[Entries taken from a collection]

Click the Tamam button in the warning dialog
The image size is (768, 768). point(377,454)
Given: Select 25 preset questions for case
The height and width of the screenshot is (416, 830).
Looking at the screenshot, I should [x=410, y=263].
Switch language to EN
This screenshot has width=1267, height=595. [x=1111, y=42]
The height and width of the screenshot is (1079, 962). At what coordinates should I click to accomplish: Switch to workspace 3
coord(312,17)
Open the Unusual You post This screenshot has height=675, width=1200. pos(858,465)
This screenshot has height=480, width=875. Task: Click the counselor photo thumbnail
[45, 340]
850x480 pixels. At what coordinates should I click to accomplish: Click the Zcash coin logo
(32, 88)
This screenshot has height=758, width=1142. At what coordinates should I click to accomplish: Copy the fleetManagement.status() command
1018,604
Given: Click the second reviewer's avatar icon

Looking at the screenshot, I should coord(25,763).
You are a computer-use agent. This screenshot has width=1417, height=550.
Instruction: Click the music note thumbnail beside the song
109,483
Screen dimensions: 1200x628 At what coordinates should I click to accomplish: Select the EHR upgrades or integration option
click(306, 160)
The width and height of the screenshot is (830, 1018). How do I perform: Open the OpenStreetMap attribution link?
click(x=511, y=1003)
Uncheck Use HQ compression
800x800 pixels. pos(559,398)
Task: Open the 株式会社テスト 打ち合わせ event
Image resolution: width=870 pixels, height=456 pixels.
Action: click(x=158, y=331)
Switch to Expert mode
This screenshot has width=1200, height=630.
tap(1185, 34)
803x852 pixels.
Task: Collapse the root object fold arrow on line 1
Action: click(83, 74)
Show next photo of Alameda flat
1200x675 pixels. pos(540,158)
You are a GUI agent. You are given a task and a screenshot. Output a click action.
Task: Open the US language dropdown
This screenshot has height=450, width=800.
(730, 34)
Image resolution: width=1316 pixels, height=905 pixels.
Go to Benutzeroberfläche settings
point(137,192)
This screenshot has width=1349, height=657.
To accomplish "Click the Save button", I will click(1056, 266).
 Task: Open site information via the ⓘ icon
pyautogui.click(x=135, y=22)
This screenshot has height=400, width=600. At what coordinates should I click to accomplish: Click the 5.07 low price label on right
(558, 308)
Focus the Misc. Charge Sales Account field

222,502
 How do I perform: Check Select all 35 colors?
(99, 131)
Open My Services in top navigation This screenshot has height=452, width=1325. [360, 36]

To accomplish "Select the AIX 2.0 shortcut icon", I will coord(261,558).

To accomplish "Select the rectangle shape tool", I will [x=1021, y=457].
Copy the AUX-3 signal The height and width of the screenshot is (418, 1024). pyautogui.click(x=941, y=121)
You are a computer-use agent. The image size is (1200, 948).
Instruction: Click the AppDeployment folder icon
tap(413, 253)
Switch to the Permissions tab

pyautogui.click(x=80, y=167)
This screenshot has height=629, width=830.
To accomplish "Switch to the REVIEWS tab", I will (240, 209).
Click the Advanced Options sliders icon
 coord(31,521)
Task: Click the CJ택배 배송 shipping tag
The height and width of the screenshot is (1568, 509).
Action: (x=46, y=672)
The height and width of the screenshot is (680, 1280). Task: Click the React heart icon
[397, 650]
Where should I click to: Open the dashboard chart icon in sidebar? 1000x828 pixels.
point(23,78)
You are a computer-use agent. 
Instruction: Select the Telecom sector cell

## Work item
Output each entry precisely as given.

## Written answer
Click the Tamam button in the warning dialog
The image size is (768, 768). point(377,454)
Given: Select 25 preset questions for case
The height and width of the screenshot is (416, 830).
Looking at the screenshot, I should [x=410, y=263].
Switch language to EN
This screenshot has width=1267, height=595. [x=1111, y=42]
The height and width of the screenshot is (1079, 962). At what coordinates should I click to accomplish: Switch to workspace 3
coord(312,17)
Open the Unusual You post This screenshot has height=675, width=1200. pos(858,465)
This screenshot has height=480, width=875. Task: Click the counselor photo thumbnail
[45, 340]
850x480 pixels. At what coordinates should I click to accomplish: Click the Zcash coin logo
(32, 88)
This screenshot has height=758, width=1142. At what coordinates should I click to accomplish: Copy the fleetManagement.status() command
1018,604
Given: Click the second reviewer's avatar icon

Looking at the screenshot, I should coord(25,763).
You are a computer-use agent. This screenshot has width=1417, height=550.
Instruction: Click the music note thumbnail beside the song
109,483
Screen dimensions: 1200x628 At what coordinates should I click to accomplish: Select the EHR upgrades or integration option
click(306, 160)
The width and height of the screenshot is (830, 1018). How do I perform: Open the OpenStreetMap attribution link?
click(x=511, y=1003)
Uncheck Use HQ compression
800x800 pixels. pos(559,398)
Task: Open the 株式会社テスト 打ち合わせ event
Image resolution: width=870 pixels, height=456 pixels.
Action: click(x=158, y=331)
Switch to Expert mode
This screenshot has width=1200, height=630.
tap(1185, 34)
803x852 pixels.
Task: Collapse the root object fold arrow on line 1
Action: click(83, 74)
Show next photo of Alameda flat
1200x675 pixels. pos(540,158)
You are a GUI agent. You are given a task and a screenshot. Output a click action.
Task: Open the US language dropdown
This screenshot has height=450, width=800.
(730, 34)
Image resolution: width=1316 pixels, height=905 pixels.
Go to Benutzeroberfläche settings
point(137,192)
This screenshot has width=1349, height=657.
To accomplish "Click the Save button", I will click(1056, 266).
 Task: Open site information via the ⓘ icon
pyautogui.click(x=135, y=22)
This screenshot has height=400, width=600. At what coordinates should I click to accomplish: Click the 5.07 low price label on right
(558, 308)
Focus the Misc. Charge Sales Account field

222,502
 How do I perform: Check Select all 35 colors?
(99, 131)
Open My Services in top navigation This screenshot has height=452, width=1325. [360, 36]

To accomplish "Select the AIX 2.0 shortcut icon", I will coord(261,558).

To accomplish "Select the rectangle shape tool", I will [x=1021, y=457].
Copy the AUX-3 signal The height and width of the screenshot is (418, 1024). pyautogui.click(x=941, y=121)
You are a computer-use agent. The image size is (1200, 948).
Instruction: Click the AppDeployment folder icon
tap(413, 253)
Switch to the Permissions tab

pyautogui.click(x=80, y=167)
This screenshot has height=629, width=830.
To accomplish "Switch to the REVIEWS tab", I will (240, 209).
Click the Advanced Options sliders icon
 coord(31,521)
Task: Click the CJ택배 배송 shipping tag
The height and width of the screenshot is (1568, 509).
Action: (x=46, y=672)
The height and width of the screenshot is (680, 1280). Task: Click the React heart icon
[397, 650]
Where should I click to: Open the dashboard chart icon in sidebar? 1000x828 pixels.
point(23,78)
You are a computer-use agent. 
Instruction: Select the Telecom sector cell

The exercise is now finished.